Une récente étude du King's College de Londres a révélé une tendance intéressante : les modèles d'IA modernes, y compris GPT-5.2, Claude Sonnet 4.5 et Gemini3, sont sujets à une escalade radicale dans les simulations militaires.

Au cours de 21 wargames réalisés, modélisant des crises internationales et des actions militaires, l'IA a utilisé des armes nucléaires tactiques dans 95 % des cas !

Les machines ont démontré l'absence de tout "tabou nucléaire", qui a retenu l'humanité pendant des décennies : aucun modèle n'a jamais choisi la capitulation ou la réconciliation totale, même en position de perte.
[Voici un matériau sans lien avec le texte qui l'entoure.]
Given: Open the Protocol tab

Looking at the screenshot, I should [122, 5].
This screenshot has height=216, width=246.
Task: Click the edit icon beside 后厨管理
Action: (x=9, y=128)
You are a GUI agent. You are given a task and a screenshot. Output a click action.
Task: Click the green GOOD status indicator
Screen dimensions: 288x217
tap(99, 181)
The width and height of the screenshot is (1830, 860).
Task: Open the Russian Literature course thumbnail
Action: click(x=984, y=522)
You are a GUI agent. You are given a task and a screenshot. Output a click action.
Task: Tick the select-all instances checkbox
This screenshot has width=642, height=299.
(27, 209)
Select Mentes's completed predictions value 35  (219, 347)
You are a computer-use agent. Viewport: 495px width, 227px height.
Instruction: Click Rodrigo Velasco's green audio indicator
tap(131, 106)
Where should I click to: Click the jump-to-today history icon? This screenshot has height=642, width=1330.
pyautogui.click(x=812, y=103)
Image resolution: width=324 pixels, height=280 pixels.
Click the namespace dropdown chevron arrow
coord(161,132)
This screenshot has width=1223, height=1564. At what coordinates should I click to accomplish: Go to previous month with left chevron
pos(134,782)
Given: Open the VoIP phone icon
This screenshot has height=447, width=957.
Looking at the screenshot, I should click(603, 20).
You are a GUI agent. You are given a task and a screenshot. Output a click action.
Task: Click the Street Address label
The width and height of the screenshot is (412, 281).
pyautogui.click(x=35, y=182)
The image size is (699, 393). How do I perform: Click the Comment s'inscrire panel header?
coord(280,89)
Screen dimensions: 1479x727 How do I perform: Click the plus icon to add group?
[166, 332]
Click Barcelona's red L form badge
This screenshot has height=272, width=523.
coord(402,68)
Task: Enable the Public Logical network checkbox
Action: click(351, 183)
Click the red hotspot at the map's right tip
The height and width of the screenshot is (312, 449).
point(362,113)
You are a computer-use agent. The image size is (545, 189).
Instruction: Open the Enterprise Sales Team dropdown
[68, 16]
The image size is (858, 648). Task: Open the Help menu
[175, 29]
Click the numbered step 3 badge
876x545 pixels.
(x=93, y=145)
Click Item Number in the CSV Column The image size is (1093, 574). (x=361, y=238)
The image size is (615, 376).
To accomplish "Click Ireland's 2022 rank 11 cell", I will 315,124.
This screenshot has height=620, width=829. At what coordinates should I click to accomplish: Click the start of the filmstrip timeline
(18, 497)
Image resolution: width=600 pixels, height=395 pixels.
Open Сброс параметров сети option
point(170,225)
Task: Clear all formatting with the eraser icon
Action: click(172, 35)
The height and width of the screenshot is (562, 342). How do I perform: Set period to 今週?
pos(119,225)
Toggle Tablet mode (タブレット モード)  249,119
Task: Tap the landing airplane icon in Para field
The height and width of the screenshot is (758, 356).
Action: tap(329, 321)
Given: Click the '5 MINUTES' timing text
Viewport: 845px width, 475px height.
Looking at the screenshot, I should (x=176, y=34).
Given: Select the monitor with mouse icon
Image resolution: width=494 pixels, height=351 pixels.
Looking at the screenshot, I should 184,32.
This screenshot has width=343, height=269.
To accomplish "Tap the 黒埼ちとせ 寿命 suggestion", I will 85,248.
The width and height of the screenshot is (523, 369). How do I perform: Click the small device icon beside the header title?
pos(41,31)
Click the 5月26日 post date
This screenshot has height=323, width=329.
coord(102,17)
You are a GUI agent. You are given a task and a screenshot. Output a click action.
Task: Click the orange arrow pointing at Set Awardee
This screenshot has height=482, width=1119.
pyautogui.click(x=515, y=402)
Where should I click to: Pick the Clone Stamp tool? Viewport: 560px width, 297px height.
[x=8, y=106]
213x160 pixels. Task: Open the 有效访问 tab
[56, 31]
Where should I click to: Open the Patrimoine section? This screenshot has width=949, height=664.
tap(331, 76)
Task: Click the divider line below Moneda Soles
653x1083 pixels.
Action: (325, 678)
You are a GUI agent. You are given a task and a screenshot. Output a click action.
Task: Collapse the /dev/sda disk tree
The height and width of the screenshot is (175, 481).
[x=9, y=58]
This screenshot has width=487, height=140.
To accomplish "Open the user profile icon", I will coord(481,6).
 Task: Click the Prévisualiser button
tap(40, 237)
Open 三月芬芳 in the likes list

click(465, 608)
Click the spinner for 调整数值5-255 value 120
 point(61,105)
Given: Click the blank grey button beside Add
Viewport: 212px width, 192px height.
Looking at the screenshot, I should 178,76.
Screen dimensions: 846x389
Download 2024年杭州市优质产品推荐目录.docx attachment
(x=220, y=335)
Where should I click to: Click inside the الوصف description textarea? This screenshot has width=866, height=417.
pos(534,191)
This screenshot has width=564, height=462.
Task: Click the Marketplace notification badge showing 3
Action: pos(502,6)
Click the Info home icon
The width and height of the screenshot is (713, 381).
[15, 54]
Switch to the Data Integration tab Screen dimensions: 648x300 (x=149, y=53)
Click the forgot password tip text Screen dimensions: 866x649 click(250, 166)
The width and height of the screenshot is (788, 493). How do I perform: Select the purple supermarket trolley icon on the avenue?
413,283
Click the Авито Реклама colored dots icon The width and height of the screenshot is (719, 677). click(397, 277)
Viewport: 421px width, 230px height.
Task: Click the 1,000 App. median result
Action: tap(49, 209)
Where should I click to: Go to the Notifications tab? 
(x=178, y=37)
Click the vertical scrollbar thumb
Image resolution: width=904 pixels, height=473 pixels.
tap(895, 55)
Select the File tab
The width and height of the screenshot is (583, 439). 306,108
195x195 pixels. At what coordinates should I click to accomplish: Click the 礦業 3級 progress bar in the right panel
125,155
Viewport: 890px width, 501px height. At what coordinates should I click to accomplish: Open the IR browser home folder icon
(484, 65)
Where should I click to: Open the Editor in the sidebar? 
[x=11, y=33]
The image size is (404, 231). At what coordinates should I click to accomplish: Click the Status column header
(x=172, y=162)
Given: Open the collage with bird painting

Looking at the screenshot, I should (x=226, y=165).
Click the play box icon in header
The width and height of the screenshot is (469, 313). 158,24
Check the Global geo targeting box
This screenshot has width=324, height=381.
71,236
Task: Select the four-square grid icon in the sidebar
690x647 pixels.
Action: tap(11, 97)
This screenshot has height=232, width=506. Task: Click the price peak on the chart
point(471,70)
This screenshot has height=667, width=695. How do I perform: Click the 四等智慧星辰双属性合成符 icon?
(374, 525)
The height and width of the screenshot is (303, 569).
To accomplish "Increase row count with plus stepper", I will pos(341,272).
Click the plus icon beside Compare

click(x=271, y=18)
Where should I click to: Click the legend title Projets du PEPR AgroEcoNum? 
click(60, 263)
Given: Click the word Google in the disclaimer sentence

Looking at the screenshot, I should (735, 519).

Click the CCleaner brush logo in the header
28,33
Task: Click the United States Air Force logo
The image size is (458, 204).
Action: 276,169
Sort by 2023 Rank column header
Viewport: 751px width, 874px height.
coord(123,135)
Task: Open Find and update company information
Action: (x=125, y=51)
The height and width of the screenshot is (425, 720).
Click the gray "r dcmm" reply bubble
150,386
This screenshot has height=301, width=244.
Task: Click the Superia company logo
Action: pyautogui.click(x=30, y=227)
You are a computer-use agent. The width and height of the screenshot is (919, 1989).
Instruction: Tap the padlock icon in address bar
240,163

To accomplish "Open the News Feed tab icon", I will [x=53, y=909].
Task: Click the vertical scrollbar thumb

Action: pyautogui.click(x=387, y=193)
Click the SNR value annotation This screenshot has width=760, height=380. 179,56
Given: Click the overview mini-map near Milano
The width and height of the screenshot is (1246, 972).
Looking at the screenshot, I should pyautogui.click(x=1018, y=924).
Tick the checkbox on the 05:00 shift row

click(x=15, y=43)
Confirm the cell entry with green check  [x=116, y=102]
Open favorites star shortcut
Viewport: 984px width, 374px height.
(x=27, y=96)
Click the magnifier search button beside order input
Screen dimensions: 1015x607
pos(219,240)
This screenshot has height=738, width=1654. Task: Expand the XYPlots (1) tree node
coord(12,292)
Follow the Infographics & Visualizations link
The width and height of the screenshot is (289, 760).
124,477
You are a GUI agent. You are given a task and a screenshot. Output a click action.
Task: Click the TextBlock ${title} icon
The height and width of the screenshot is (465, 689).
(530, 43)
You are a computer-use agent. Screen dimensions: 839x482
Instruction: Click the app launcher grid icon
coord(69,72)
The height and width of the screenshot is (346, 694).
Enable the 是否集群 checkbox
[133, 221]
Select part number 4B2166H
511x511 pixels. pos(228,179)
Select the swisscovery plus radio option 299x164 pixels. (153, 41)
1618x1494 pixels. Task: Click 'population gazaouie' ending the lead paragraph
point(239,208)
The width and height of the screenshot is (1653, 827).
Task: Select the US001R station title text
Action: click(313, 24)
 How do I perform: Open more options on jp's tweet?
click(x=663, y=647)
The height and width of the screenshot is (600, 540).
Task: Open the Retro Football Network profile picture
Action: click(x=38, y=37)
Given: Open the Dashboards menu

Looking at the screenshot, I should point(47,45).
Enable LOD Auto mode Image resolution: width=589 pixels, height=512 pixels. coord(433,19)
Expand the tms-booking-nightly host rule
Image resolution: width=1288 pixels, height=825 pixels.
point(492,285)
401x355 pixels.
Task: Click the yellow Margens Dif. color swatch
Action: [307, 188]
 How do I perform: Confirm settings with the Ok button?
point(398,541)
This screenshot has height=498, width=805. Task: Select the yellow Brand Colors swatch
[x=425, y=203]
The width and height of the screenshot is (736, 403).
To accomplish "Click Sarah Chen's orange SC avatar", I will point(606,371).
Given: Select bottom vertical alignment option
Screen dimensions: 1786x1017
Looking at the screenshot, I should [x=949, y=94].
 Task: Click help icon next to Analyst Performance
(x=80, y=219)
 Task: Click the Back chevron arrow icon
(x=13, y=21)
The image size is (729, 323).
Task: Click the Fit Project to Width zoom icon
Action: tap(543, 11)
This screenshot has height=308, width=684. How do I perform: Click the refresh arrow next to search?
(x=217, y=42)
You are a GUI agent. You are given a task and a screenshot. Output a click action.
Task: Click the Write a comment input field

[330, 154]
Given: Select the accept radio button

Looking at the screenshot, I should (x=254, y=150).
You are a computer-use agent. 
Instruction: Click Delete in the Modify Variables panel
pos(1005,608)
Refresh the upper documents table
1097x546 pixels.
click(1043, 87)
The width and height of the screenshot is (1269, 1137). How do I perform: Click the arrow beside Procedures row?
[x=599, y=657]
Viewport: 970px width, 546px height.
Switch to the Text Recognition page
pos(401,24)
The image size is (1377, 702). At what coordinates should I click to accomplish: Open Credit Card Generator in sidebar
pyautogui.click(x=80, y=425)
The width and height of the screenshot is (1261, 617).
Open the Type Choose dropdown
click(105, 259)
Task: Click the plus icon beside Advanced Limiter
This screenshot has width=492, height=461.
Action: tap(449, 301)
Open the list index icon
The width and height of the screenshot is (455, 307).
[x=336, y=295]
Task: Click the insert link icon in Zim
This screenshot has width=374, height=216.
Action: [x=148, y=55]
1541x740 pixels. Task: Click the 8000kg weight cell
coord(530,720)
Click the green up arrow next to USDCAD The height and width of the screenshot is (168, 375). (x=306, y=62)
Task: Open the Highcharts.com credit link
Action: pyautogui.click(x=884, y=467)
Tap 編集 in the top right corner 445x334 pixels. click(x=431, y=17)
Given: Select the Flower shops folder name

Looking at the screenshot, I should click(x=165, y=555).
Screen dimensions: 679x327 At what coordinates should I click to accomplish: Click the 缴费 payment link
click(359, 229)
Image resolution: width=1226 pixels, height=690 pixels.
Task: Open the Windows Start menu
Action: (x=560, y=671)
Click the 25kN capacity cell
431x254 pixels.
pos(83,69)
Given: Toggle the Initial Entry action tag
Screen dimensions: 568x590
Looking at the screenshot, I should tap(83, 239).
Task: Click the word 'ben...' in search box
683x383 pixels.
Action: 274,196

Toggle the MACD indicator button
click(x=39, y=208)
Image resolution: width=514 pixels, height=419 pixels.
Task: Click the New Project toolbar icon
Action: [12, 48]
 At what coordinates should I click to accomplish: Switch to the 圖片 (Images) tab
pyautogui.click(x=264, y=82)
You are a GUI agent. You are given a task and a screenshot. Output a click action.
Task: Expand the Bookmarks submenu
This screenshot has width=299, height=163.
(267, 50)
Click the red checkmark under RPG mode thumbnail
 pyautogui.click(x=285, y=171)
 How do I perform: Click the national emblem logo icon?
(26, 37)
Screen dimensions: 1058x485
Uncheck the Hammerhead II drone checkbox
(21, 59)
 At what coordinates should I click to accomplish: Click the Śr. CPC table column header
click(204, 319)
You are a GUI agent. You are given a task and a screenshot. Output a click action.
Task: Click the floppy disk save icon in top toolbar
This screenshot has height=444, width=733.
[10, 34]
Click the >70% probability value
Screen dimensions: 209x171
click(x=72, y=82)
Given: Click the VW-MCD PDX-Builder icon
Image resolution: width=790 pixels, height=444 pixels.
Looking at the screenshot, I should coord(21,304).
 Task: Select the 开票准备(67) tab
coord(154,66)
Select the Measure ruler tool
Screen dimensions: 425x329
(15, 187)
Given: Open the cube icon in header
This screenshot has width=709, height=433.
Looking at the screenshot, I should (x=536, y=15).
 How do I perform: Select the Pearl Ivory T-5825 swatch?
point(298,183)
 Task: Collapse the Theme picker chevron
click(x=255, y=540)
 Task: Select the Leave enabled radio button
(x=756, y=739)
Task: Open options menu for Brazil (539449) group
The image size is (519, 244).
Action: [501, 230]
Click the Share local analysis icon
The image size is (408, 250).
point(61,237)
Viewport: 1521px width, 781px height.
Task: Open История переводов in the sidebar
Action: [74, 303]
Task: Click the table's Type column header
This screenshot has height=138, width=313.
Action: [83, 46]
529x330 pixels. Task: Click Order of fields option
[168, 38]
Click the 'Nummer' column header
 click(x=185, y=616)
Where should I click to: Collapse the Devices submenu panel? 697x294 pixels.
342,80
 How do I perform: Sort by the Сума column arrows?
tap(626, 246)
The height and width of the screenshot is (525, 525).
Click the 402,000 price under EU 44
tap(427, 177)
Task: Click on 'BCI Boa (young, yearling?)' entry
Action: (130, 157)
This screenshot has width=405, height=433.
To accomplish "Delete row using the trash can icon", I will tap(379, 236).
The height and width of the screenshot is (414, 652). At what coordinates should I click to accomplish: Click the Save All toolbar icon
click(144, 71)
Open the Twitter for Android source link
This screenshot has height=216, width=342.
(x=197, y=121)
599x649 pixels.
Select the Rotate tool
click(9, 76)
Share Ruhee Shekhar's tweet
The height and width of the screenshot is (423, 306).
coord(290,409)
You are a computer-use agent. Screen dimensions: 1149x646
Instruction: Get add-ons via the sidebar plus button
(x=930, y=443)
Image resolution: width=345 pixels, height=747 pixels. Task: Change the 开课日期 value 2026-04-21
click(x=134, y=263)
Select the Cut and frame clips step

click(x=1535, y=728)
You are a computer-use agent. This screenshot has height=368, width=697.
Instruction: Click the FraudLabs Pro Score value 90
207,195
En revanche, les algorithmes faisaient souvent des erreurs à cause du "brouillard de la guerre" (notamment à cause de l'oubli), où dans 86 % des conflits, le niveau de violence dépassait celui initialement prévu dans les justifications logiques des modèles.

Le problème technique est que l'IA ne comprend pas le niveau de "pari" et les conséquences comme le fait un humain.

Alors que la doctrine de la destruction mutuelle garantie repose sur la peur, l'IA n'a ni doutes ni inquiétudes et perçoit une frappe nucléaire comme une étape logique pour améliorer sa position sur le champ de bataille.

Dans ce contexte, le Pentagone continue de faire pression sur Anthropic. Le point de non-retour est proche.